(Stored records)
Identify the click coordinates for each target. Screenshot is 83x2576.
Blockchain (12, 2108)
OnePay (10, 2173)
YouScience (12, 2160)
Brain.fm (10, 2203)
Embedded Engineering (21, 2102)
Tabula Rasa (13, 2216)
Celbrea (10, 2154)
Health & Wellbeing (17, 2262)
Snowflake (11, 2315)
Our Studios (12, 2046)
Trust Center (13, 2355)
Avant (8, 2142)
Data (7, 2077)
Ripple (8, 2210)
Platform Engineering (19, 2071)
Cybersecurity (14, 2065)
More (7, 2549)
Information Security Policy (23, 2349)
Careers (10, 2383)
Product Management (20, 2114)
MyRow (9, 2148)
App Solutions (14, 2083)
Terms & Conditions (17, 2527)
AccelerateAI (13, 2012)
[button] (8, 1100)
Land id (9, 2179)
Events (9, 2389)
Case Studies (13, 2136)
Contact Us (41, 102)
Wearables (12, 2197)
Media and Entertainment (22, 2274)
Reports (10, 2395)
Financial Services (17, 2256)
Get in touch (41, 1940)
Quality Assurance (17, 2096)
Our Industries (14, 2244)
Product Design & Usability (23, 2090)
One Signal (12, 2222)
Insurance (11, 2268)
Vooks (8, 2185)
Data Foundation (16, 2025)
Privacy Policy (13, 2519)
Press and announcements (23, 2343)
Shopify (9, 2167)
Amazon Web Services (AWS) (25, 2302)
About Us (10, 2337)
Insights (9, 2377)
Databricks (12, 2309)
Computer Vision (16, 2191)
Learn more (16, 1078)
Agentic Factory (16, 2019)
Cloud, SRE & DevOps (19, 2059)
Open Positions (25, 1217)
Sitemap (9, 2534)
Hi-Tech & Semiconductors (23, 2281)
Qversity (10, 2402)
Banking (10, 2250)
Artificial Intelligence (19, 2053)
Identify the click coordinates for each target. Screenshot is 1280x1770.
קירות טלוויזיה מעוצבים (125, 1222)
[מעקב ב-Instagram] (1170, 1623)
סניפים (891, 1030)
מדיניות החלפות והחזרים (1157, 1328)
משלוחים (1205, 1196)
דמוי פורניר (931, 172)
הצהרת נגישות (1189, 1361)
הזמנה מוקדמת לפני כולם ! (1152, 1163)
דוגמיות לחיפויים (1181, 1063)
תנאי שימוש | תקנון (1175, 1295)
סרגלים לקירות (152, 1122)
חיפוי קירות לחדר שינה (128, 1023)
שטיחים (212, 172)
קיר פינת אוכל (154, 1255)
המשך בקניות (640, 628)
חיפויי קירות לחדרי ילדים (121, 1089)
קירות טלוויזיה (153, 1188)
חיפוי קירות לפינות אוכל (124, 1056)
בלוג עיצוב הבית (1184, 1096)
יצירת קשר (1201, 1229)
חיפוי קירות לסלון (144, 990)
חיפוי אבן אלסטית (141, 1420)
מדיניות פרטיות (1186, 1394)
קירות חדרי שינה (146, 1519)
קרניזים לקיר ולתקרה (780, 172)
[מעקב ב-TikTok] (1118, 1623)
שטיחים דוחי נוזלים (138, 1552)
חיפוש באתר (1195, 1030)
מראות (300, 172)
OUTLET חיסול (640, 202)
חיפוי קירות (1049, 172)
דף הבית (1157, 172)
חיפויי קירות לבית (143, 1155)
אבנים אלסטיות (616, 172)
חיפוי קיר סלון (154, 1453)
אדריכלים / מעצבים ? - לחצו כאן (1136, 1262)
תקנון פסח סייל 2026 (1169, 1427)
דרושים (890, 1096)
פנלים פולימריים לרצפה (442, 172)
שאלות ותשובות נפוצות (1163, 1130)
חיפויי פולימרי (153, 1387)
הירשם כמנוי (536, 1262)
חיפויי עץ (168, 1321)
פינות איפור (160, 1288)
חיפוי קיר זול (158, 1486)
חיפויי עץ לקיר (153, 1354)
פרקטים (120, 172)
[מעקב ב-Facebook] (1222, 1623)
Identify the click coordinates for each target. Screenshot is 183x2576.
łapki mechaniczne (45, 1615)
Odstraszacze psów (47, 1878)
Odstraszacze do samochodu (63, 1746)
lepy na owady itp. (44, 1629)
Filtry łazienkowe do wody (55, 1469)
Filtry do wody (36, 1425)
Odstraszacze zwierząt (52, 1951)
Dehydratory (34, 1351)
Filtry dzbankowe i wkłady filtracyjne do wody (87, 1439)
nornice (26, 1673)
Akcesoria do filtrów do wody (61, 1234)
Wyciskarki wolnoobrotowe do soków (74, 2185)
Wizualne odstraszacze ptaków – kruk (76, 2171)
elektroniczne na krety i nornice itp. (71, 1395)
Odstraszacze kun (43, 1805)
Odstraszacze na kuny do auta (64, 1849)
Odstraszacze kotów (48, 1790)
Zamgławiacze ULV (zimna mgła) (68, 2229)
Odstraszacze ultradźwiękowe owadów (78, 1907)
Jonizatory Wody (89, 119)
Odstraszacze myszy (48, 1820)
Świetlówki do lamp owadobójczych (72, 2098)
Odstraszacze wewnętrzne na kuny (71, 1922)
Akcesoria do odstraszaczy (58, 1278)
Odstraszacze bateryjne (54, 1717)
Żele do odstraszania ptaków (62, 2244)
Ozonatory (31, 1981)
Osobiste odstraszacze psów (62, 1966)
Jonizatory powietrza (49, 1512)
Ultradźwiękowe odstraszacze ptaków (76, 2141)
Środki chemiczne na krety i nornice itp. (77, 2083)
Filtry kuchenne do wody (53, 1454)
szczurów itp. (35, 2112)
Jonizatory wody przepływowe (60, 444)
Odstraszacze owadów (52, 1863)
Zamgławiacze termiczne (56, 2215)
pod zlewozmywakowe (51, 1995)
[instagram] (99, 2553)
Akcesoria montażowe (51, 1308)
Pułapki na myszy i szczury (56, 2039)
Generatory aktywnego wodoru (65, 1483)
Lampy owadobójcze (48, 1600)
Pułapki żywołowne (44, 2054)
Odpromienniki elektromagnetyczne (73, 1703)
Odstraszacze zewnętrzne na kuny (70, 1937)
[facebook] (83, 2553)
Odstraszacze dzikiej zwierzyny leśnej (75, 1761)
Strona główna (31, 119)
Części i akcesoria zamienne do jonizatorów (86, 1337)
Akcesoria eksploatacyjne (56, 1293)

TASK INSTRUCTIONS:
Taking the lines above, repeat exactly those from the line that contains "חיפויי פולימרי (153, 1387)" through the line that contains "Żele do odstraszania ptaków (62, 2244)", and both of those lines as well. Include nothing else.

EXPECTED ANSWER:
חיפויי פולימרי (153, 1387)
הירשם כמנוי (536, 1262)
חיפויי עץ (168, 1321)
פינות איפור (160, 1288)
חיפוי קיר זול (158, 1486)
חיפויי עץ לקיר (153, 1354)
פרקטים (120, 172)
[מעקב ב-Facebook] (1222, 1623)
Identify the click coordinates for each target. Screenshot is 183x2576.
łapki mechaniczne (45, 1615)
Odstraszacze psów (47, 1878)
Odstraszacze do samochodu (63, 1746)
lepy na owady itp. (44, 1629)
Filtry łazienkowe do wody (55, 1469)
Filtry do wody (36, 1425)
Odstraszacze zwierząt (52, 1951)
Dehydratory (34, 1351)
Filtry dzbankowe i wkłady filtracyjne do wody (87, 1439)
nornice (26, 1673)
Akcesoria do filtrów do wody (61, 1234)
Wyciskarki wolnoobrotowe do soków (74, 2185)
Wizualne odstraszacze ptaków – kruk (76, 2171)
elektroniczne na krety i nornice itp. (71, 1395)
Odstraszacze kun (43, 1805)
Odstraszacze na kuny do auta (64, 1849)
Odstraszacze kotów (48, 1790)
Zamgławiacze ULV (zimna mgła) (68, 2229)
Odstraszacze ultradźwiękowe owadów (78, 1907)
Jonizatory Wody (89, 119)
Odstraszacze myszy (48, 1820)
Świetlówki do lamp owadobójczych (72, 2098)
Odstraszacze wewnętrzne na kuny (71, 1922)
Akcesoria do odstraszaczy (58, 1278)
Odstraszacze bateryjne (54, 1717)
Żele do odstraszania ptaków (62, 2244)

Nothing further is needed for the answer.